見えないと、思っていた

















 愛に形などない。
 それはうつろい、優しく、愛しく、時には激しく、痛みすら伴う。
 形にできるはずなどない。
 目に見える場所にも、ない。
 触れられるものでも、ない。
 三郎は眠りから醒めた目で、天井を見上げる。
 隣からは、雷蔵の静かな寝息が聞こえている。
 襖の外は白み、もうすぐ世が明けようとしているらしい。
 できるだけ静かに身を起こすと、身体を丸めていた雷蔵が細い声を上げる。 眉を寄せながら、彼も同じように布団をはぐった。
「起きてたのか」
「・・・三郎が、少し魘されていたから」
「おれが?」
「嫌な夢でも、見たんじゃないの?」
「・・・そう、だったかな」
 適当に髪の毛をまとめながら、三郎は布団の皺を見下ろす。
 そうだ。
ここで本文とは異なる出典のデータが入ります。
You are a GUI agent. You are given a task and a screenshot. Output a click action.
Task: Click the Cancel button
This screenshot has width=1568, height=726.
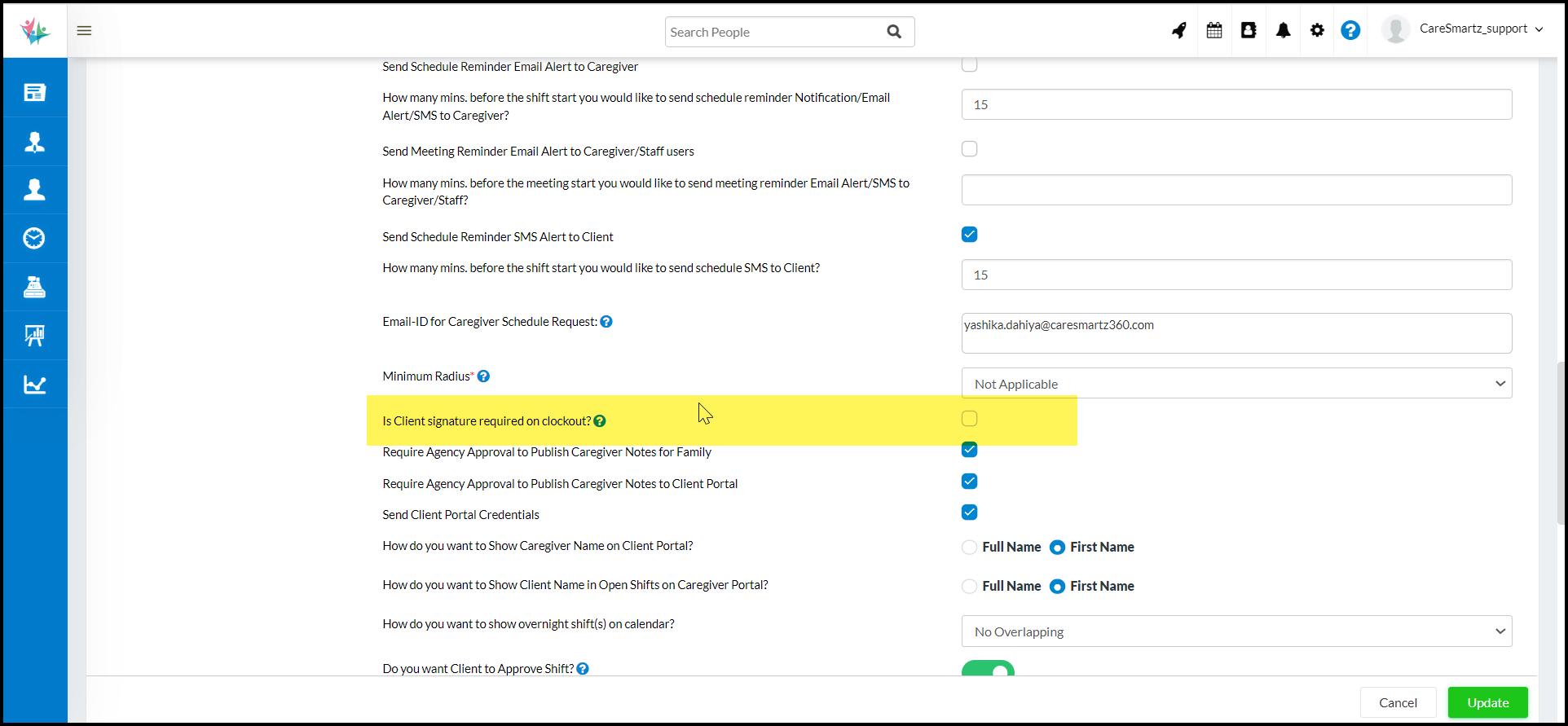(1398, 702)
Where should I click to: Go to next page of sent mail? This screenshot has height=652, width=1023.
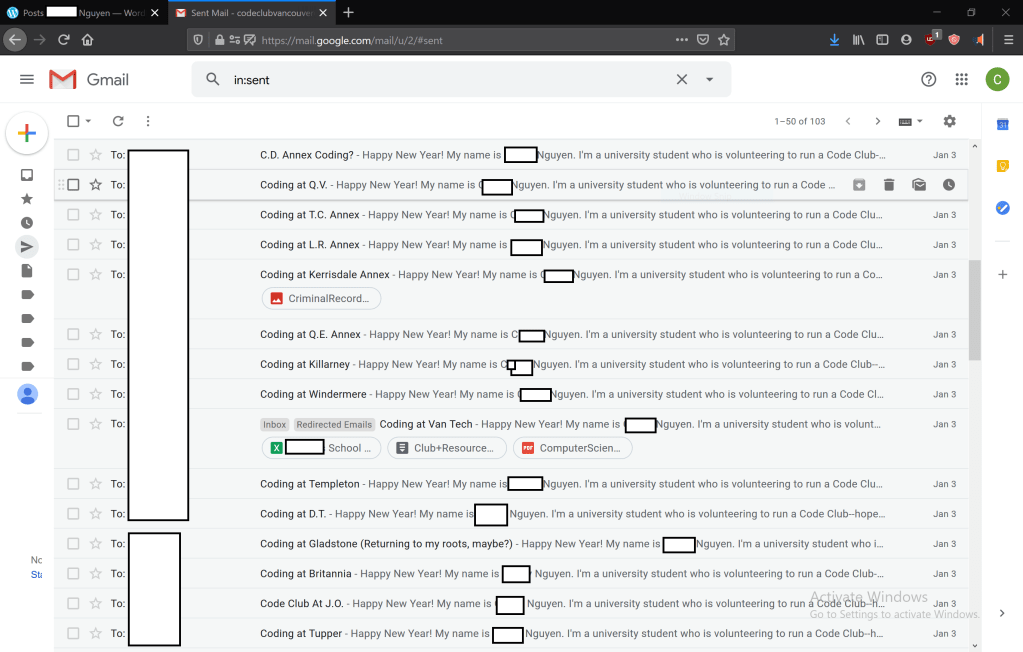(x=878, y=122)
いやな、夢だったかもしれない。
「・・・長次先輩が・・・、いなくなる夢だった」
「・・・・・・そう」
 目を伏せたまま、三郎は大きく息をつく。
 夢と現実の狭間は、いつも苦しい。
 夢の中の出来事が身体と心を支配して、正しい感情を保てない。
 自分が今どちらにいるのかすら、解らなくなってしまう。
「・・・からっぽになった、気がした」
 自分が、抜け殻にってしまった気がしたんだ。
 その感覚に、三郎はぶるりと震える心地がした。
 怖い、というものではない。
 寒かった。
 空っ風を浴び、乾燥しつくしてしまうような、寒さ。
 雷蔵は三郎の肩を抱き、口元だけで微笑む。
「長次先輩は、愛だからね」
「・・・え?」
 雷蔵はふふっと笑う。
「三郎にとって、長次先輩は、愛そのものだから」
 言われ、三郎は自分が赤くなるのを感じる。
 いつもなら、恥ずかしいことを言うなと茶化すところが、今はそれが出来ない。
 それは、彼の言葉があまりにも真実を射抜いていて。
 泣きそうになりながら、三郎はもう1度顔を伏せる。


 あのひとは、見える。
 触れられる。
 言葉を交わし、瞳を合わせることができる。

 愛は、そのものだったのだ。

 あのひとそのものが、愛という存在。


「らいぞう」
 思わず、声が震える。
 自分の肩にかけられた手を握り、三郎はなんとか息をする。
「どうしよう。愛なんて、形になどならないと思っていたのに」
 どうしよう。
 信じていたものが、全て霧散してしまった。
 覆され、粉々に消えて、しまった。
 それなのに幸福なのは、なぜなのだろう。



 どうしようもないのに、どうしたらいいのだろう。